10.01.17
NHS leaders hail May’s mental health speech but remain wary
NHS bodies, health charities and unions alike have praised Theresa May’s vows to transform the country’s handling of mental health, welcoming the prime minister’s promises to intervene but insisting that people want to see ‘words matched by deeds’.
Yesterday, May promised new funding, reforms to the health service and efforts to tackle the stigma of mental health as part of her annual Charity Commission lecture, including £1bn of additional funding and an independent review to support employees with mental illness in the workplace.
Although NHS leaders took heart that May is looking to change the “burning injustice” of unequal mental health provision, they have warned that previous promises have fallen short and that the prime minister must stand up to her promise.
“Theresa May is not the first leading politician to argue for true parity between physical and mental health in the NHS. However, as she acknowledged, this has yet to be achieved,” said Chris Hopson, chief executive of NHS Providers.
“Our recent survey of mental health trust leaders suggested that despite repeated pledges to ensure fair funding, these commitments are unlikely to be consistently met. People will rightly want to see words matched by deeds, to end this damaging injustice.”
Among the other measures proposed by May is a new focus on children’s mental healthcare, which will include offering mental health first aid training to every secondary school in the country; a new green paper aiming to change school, university and family mental health services; and trials of closer partnerships between schools and mental health services.
Dr Phil Moore, chair of NHS Clinical Commissioners’ Mental Health Commissioners Network, agreed that ‘heavy investment’ must be made into children and adolescent mental health services (CAMHS), which have historically been treated as a ‘Cinderella service’.
This comes after the Education Policy Institute revealed last year that CCGs are not using budget increases to boost their CAMHS investment, instead diverting funding into acute services.

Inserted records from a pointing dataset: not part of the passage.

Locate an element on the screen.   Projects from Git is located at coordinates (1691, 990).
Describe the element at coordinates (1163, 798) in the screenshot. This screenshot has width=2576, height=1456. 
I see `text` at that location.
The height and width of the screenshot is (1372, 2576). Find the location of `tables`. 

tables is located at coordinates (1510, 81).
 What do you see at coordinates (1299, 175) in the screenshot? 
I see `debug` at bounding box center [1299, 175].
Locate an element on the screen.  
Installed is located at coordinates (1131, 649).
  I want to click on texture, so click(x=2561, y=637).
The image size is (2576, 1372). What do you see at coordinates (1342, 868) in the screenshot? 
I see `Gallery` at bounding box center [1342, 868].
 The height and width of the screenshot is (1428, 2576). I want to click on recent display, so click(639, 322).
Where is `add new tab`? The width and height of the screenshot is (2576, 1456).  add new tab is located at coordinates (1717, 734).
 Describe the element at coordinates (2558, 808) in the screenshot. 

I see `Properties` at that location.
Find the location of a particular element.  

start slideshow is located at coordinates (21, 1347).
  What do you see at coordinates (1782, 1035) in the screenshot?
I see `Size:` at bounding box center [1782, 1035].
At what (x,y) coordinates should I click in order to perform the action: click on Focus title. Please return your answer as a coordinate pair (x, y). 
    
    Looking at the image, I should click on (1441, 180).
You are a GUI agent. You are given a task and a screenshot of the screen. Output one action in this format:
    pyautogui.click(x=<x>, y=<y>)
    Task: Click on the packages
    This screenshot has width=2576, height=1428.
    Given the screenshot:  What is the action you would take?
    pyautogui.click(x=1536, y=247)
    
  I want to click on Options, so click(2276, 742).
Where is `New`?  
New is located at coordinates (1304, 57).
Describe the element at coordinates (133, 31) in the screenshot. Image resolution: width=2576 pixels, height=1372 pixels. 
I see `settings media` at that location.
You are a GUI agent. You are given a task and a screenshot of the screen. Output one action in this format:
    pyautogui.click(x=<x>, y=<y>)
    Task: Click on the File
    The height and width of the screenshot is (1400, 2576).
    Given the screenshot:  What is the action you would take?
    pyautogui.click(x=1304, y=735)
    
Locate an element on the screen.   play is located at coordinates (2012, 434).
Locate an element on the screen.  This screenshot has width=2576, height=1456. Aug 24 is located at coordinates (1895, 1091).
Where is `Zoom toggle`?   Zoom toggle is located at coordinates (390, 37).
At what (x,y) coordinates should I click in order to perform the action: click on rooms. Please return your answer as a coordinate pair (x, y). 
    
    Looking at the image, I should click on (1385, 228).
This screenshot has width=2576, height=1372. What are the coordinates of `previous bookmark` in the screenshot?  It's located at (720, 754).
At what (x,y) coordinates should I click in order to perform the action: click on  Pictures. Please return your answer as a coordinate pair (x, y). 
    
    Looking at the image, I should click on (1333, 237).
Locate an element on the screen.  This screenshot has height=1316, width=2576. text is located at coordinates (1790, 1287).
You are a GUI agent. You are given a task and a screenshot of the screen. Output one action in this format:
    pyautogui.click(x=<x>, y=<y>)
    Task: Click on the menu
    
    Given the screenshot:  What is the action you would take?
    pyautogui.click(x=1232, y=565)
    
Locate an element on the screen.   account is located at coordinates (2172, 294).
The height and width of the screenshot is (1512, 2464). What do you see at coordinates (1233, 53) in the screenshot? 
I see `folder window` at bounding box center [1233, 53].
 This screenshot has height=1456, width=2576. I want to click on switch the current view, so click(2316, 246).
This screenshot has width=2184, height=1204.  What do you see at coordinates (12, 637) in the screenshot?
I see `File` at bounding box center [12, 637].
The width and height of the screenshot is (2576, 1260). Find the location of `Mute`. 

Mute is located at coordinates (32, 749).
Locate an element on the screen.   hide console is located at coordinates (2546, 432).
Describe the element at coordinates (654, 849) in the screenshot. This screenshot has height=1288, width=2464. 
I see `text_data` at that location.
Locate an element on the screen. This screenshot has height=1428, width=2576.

“Last year we took the unusual step of calling for the additional funding for children’s mental health announced in the March 2015 Budget to be ring-fenced,” Dr Moore said. “I still believe that this call needs to be heeded so that there will be no pressure to invest this money in anything but providing high-quality services for this group.”
Chris Ham, chief executive of the King’s Fund, also raised concerns about how May’s ambitions for mental health would be achieved when public health, early years provision and other social support services are seeing their budgets cut, agreeing that funding must reach the frontline.
The GMB’s national secretary for public services, Rehana Azam, took a more aggressive tone, saying that May was in a “dangerous state of denial” about the needs of mental health services and that a cash injection is necessary.
“The bottom line is more than 12% of mental health staff have left and almost 5,000 mental health beds have been cut since 2010. The number of mental health nurses who say they can't deliver good quality care to their patients has doubled during the same period,” Azam said.
“It is totally unrealistic and unfair to expect teachers and support staff to pick up the strain by running sessions in schools.”
In addition to boosting services, the government must address economic causes of ill mental health such as increasingly stressful and insecure employment, Azam added.
Meanwhile, Janet Davies, chief executive and general secretary at the Royal College of Nursing, said that the government must set out a long-term workforce plan to attract more people into nursing to make sure that they get the mental health care they deserve.